Pub Date: Feb. 7th, 2000
ISBN: 0-399-14594-X
Publisher: Putnam

The talented Nance, an air safety analyst, retired Air Force pilot, and civilian 737 pilot for a major airline, here keeps the tension as high and nasty as in his last two airborne thrillers, The Last Hostage (1998) and Medusa’s Child (1997). It all begins when SeaAir Flight 122 crashes over the Gulf of Mexico, a crash as inexplicable as the recent sudden loss of an Egypt Airlines plane. Meanwhile, in Hong Kong, FBI Special Agent Kat Bronsky, who has just given a talk at an airline counterterrorist panel, is heading back to the States when Robert McCabe, investigative reporter for the Washington Post, implores her to listen to a tale of murder that he believes involves terrorists. They board a 747 to fly back to the States together, but Kat is called off the plane by her boss and ordered to stay in Hong Kong. The 747 is two hours out into its flight when a white flash explodes before the cockpit, killing the pilot and blinding the copilot. Although the automatic pilot helps, there’s no one to fly or land the plane'and some amusing humor about Leslie Nielson’s air-disaster movies arises. McCabe and various passengers, none of them licensed pilots, gather in the cockpit to help the blind pilot turn back to Hong Kong and attempt to land. But they fail, taking out a control tower, and must now fly their radio- and radar-disabled plane to Thailand through lightning storms and other deviltries. Among the pilot’s new aides are a lippy 14-year-old boy, who becomes the hands-on pilot, and an unsinkable Kathy Bates/Molly Brown character, Dallas Nielson (yes, Nielson). Airborne, Nance’s hand for crackling intensity remains peerless. Once on the ground, the standard figures of melodrama emerge in the forms of deep-dyed villains, law-enforcement fieldworkers, and the harassed US president. If this saga is ever filmed, the screenwriter should toss its second half.

## EXERCISE BRIEF
According to the book review, which flight crashes over the Gulf of Mexico? You will not need the material that follows.

## SOURCE INFORMATION
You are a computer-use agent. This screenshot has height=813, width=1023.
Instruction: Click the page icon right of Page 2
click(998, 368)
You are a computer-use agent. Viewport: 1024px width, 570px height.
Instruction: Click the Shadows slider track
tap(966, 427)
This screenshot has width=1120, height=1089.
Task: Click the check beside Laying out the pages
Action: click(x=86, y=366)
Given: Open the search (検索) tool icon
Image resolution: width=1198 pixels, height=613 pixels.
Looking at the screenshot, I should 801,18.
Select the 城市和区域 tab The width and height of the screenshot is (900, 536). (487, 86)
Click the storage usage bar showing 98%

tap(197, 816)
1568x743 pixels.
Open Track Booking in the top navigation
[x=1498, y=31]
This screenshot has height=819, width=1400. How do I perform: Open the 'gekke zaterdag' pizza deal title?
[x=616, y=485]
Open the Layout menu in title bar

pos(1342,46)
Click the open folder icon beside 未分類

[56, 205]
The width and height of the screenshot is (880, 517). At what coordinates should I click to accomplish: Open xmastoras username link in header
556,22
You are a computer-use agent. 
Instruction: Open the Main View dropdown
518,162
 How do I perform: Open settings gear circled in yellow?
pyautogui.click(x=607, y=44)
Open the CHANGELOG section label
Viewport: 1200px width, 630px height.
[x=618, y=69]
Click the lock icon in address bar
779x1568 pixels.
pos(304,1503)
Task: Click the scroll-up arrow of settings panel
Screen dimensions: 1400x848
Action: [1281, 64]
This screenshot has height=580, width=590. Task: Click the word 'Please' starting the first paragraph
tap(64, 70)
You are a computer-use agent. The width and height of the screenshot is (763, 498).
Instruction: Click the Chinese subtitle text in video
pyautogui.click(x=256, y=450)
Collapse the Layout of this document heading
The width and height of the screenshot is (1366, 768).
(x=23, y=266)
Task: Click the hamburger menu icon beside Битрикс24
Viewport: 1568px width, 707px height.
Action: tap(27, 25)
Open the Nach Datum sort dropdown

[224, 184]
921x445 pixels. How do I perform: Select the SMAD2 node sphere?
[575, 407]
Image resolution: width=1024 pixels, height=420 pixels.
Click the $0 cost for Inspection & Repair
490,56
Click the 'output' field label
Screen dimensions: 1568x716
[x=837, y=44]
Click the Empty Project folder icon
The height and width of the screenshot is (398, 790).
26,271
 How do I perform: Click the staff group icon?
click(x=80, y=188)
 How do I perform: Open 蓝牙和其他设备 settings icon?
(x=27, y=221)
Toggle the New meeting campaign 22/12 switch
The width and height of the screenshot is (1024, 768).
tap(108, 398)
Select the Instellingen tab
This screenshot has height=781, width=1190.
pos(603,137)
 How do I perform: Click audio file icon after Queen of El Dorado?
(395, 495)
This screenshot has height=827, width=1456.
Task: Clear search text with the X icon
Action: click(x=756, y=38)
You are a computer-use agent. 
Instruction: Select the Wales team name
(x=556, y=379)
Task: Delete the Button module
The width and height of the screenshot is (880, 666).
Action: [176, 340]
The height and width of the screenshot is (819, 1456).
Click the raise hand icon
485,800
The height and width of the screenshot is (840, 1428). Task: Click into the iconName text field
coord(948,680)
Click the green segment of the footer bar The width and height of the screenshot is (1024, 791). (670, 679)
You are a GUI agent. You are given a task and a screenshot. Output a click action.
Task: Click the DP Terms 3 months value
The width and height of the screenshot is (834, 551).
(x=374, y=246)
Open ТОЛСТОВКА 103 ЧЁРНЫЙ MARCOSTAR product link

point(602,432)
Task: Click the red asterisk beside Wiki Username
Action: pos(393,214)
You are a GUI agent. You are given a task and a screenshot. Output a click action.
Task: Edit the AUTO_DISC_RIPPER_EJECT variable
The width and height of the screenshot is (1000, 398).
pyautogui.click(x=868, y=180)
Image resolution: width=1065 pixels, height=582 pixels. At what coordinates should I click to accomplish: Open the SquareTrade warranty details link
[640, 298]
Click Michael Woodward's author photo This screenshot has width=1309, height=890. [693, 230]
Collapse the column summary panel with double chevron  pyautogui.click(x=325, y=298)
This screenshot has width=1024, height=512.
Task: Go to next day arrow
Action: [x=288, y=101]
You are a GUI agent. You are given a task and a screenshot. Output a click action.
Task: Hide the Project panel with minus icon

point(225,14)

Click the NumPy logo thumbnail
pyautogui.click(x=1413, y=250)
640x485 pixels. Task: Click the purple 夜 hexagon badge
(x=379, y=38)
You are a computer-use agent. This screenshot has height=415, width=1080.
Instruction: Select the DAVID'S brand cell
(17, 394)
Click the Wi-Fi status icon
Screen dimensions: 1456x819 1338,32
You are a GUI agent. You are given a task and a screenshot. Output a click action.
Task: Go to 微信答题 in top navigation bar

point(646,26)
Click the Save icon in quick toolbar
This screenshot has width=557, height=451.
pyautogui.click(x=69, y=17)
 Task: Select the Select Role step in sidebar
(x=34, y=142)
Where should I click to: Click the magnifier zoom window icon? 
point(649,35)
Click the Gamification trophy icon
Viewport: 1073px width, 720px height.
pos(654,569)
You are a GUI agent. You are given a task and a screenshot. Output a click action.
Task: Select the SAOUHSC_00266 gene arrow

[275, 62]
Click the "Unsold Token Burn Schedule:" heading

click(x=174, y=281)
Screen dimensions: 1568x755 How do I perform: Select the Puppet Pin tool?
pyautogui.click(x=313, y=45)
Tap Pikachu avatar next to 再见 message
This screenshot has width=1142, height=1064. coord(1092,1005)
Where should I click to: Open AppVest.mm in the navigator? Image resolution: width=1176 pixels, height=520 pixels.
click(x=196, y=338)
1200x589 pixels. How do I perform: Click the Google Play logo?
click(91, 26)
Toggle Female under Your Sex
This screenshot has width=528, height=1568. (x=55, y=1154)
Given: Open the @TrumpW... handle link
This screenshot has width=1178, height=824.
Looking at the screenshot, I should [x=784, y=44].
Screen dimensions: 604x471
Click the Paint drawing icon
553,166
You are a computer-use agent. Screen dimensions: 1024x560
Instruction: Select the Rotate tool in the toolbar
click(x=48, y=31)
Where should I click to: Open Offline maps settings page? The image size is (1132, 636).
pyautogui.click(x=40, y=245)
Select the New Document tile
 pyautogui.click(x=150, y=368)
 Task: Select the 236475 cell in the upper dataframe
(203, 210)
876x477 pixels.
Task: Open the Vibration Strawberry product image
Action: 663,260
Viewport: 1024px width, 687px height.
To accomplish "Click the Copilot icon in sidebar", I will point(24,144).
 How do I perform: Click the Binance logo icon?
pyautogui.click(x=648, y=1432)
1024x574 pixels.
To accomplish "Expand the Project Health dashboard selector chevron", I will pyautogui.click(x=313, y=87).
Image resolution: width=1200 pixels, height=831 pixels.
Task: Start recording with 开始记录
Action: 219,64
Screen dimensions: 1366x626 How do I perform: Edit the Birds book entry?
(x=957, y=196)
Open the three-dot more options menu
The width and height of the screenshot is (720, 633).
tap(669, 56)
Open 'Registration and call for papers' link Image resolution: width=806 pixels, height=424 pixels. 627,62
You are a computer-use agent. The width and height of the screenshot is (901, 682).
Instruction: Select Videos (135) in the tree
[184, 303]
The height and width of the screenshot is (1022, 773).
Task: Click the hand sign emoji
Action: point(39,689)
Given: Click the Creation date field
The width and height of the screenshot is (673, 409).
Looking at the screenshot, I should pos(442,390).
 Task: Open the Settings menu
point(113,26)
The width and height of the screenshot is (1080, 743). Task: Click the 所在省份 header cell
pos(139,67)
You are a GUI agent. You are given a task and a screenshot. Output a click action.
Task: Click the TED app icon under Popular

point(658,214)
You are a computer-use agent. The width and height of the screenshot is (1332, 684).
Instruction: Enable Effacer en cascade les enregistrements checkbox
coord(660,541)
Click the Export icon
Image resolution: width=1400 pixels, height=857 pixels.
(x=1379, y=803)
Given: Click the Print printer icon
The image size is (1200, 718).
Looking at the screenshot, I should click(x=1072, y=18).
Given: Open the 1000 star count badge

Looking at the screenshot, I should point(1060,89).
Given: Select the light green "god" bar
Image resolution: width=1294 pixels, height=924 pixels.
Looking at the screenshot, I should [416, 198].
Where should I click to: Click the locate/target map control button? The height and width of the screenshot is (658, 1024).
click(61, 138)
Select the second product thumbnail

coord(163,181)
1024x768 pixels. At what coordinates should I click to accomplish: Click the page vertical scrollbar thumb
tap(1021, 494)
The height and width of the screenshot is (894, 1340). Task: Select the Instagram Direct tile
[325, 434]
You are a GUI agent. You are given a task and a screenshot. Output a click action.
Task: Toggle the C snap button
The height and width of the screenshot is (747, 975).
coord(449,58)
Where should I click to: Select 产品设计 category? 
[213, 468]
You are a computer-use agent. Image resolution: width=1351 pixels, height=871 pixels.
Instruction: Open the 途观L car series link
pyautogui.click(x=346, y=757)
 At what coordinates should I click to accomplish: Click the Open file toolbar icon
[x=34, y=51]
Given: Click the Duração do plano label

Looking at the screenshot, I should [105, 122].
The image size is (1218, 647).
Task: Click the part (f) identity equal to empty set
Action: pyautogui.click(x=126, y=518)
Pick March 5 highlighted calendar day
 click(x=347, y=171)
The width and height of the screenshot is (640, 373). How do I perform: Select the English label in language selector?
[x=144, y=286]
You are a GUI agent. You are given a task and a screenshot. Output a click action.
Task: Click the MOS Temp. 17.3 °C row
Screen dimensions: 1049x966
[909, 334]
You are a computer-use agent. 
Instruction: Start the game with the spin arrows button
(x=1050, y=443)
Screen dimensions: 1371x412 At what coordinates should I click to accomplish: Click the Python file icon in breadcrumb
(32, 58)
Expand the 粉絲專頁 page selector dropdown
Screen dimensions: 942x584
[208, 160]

## EXPECTED ANSWER
SeaAir Flight 122